## Task objective
Copy out the line containing "Viewport: 640px width, 925px" and each line after it, through the last one in the material, exactly as written.

## Input material
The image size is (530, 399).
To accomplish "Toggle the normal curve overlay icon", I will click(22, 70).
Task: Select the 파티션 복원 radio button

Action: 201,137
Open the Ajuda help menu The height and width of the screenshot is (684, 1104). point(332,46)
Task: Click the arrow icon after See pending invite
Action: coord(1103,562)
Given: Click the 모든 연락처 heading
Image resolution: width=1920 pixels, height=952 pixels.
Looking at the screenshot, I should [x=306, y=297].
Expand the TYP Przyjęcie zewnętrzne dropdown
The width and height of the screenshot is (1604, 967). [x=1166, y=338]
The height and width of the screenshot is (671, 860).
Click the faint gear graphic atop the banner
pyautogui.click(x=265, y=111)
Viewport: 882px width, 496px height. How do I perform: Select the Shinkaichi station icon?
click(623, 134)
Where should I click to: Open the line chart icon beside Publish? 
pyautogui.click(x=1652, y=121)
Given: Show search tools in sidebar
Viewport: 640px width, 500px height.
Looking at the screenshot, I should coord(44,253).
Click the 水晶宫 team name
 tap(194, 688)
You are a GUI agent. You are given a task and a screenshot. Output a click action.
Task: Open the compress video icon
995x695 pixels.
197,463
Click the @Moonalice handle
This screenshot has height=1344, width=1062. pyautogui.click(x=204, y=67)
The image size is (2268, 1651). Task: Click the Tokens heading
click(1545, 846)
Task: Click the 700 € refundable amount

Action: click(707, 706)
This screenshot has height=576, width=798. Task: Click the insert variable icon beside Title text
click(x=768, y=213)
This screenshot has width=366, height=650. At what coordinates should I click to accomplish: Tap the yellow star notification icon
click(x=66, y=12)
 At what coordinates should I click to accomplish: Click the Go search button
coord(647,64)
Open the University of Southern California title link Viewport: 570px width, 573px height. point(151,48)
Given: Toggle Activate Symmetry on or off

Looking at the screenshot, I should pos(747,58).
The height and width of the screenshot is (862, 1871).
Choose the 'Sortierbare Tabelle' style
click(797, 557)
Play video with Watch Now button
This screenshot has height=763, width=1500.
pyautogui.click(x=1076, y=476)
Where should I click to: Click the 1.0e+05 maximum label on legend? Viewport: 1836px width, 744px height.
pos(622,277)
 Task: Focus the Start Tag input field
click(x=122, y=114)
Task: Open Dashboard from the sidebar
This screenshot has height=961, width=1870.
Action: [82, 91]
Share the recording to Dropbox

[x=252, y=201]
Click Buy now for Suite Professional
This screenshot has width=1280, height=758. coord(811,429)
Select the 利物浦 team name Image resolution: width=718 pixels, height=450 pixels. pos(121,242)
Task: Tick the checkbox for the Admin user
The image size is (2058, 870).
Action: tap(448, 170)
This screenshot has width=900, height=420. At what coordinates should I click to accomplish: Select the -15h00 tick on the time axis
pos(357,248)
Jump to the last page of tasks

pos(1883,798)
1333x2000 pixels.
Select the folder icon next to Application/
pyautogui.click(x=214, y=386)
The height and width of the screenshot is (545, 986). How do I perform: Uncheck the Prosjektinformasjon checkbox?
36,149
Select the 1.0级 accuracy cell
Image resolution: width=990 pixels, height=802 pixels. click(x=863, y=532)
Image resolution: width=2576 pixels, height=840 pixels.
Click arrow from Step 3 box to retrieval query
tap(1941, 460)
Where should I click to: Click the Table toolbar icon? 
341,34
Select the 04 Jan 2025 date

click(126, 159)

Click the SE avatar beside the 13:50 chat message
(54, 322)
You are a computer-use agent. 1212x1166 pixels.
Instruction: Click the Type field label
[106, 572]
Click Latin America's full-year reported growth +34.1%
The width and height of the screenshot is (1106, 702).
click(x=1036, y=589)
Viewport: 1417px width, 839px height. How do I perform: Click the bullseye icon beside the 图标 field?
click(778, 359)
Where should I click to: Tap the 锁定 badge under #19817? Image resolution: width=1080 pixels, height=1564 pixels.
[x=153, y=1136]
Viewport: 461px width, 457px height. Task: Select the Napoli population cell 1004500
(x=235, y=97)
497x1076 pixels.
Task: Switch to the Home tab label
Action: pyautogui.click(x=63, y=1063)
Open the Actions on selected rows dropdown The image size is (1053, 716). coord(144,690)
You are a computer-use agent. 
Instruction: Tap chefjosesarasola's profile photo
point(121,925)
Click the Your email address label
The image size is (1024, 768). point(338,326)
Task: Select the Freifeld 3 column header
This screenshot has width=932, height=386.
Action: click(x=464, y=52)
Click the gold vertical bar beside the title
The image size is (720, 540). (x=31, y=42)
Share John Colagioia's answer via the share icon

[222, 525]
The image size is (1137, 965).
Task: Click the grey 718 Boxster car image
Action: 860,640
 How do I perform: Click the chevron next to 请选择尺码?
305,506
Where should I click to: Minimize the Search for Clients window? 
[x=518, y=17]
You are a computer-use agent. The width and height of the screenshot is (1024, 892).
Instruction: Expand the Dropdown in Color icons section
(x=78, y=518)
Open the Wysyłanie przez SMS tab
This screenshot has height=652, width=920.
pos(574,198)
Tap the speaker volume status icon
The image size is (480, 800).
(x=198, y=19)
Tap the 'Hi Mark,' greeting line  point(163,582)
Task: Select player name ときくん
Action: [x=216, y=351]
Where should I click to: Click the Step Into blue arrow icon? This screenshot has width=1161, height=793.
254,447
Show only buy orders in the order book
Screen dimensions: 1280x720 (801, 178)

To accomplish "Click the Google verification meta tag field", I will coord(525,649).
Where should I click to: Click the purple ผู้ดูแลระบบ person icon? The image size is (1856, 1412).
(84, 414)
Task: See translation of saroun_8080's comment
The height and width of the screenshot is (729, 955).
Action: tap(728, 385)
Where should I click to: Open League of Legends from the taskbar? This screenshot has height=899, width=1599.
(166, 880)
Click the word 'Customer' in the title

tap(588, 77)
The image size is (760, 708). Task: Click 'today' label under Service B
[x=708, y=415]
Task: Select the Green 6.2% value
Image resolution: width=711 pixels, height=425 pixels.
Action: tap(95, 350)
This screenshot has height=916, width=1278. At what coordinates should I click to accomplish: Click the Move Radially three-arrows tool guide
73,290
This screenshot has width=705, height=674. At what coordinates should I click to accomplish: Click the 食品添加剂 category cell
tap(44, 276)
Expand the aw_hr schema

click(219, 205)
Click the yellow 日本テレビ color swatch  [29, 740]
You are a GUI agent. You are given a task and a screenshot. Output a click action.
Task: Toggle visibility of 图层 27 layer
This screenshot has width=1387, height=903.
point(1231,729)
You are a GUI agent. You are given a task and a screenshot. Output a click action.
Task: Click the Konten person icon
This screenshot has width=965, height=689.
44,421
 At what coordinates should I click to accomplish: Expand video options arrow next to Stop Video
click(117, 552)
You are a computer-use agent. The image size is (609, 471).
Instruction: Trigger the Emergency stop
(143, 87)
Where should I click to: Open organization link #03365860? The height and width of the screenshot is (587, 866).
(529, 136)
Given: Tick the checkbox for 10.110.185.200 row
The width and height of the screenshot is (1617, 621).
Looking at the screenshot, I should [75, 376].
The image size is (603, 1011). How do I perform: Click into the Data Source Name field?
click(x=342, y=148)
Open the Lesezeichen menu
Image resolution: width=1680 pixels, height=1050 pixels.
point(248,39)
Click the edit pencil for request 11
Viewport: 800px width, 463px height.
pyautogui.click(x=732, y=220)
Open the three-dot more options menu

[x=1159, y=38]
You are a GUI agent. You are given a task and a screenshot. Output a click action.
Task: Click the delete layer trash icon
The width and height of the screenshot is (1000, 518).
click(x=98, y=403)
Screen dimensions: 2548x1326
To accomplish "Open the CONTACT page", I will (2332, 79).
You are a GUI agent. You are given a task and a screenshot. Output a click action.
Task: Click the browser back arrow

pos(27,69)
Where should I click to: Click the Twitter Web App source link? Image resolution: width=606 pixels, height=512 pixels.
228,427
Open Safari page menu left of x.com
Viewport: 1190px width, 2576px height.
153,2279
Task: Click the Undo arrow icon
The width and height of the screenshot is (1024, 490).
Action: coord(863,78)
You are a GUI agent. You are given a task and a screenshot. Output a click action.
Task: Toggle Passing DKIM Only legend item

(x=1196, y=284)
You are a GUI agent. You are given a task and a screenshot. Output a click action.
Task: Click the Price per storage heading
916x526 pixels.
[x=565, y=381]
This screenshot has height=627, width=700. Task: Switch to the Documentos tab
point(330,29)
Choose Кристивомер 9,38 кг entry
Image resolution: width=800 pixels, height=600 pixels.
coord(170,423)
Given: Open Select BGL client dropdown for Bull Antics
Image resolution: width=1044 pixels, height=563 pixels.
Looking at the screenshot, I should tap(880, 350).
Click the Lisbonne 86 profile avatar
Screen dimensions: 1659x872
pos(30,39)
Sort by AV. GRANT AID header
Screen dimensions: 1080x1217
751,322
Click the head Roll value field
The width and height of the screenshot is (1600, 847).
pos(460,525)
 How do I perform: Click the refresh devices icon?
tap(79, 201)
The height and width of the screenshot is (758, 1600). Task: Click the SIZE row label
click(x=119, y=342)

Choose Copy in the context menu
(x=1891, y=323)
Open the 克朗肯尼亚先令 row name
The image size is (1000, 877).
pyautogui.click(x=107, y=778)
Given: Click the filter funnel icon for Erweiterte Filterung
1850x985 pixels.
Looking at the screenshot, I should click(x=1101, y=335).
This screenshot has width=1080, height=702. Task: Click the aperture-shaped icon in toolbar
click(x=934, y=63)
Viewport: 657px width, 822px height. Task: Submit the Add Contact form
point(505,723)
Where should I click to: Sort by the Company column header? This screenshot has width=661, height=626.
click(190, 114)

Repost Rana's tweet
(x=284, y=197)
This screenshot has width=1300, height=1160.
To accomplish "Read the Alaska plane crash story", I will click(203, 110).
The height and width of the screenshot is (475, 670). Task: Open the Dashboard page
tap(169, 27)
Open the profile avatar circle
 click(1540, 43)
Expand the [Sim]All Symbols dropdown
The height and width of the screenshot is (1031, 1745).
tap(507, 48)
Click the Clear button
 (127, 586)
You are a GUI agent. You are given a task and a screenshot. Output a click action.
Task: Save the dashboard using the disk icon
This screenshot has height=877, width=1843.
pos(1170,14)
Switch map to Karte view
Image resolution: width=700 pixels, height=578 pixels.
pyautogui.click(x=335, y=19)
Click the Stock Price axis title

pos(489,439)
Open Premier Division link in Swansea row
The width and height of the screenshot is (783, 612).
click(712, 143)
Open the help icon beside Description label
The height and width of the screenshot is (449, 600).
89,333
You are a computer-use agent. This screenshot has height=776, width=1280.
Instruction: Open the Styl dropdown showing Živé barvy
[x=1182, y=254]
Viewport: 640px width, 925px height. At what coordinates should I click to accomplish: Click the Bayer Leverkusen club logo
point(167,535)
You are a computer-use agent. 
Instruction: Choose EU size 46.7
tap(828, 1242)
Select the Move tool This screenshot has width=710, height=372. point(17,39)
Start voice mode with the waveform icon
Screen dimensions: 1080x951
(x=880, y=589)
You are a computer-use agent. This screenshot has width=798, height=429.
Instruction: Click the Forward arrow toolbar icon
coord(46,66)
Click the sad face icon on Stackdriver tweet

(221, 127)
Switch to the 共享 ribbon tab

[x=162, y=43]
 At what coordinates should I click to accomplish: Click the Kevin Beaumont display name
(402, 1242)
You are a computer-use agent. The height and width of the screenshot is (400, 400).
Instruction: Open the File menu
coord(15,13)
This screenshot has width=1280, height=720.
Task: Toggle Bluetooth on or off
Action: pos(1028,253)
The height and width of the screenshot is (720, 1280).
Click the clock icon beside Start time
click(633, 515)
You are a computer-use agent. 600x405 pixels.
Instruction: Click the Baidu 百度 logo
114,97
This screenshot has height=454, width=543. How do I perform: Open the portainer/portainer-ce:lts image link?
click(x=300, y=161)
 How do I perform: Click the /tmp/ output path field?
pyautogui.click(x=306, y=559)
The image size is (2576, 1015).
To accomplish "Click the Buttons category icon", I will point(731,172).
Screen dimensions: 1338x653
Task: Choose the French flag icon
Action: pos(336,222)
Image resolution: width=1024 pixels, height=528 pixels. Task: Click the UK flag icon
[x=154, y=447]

## Final answer
Viewport: 640px width, 925px height. At what coordinates should I click to accomplish: Click the Bayer Leverkusen club logo
point(167,535)
You are a computer-use agent. 
Instruction: Choose EU size 46.7
tap(828, 1242)
Select the Move tool This screenshot has width=710, height=372. point(17,39)
Start voice mode with the waveform icon
Screen dimensions: 1080x951
(x=880, y=589)
You are a computer-use agent. This screenshot has width=798, height=429.
Instruction: Click the Forward arrow toolbar icon
coord(46,66)
Click the sad face icon on Stackdriver tweet

(221, 127)
Switch to the 共享 ribbon tab

[x=162, y=43]
 At what coordinates should I click to accomplish: Click the Kevin Beaumont display name
(402, 1242)
You are a computer-use agent. The height and width of the screenshot is (400, 400).
Instruction: Open the File menu
coord(15,13)
This screenshot has width=1280, height=720.
Task: Toggle Bluetooth on or off
Action: pos(1028,253)
The height and width of the screenshot is (720, 1280).
Click the clock icon beside Start time
click(633, 515)
You are a computer-use agent. 600x405 pixels.
Instruction: Click the Baidu 百度 logo
114,97
This screenshot has height=454, width=543. How do I perform: Open the portainer/portainer-ce:lts image link?
click(x=300, y=161)
 How do I perform: Click the /tmp/ output path field?
pyautogui.click(x=306, y=559)
The image size is (2576, 1015).
To accomplish "Click the Buttons category icon", I will point(731,172).
Screen dimensions: 1338x653
Task: Choose the French flag icon
Action: pos(336,222)
Image resolution: width=1024 pixels, height=528 pixels. Task: Click the UK flag icon
[x=154, y=447]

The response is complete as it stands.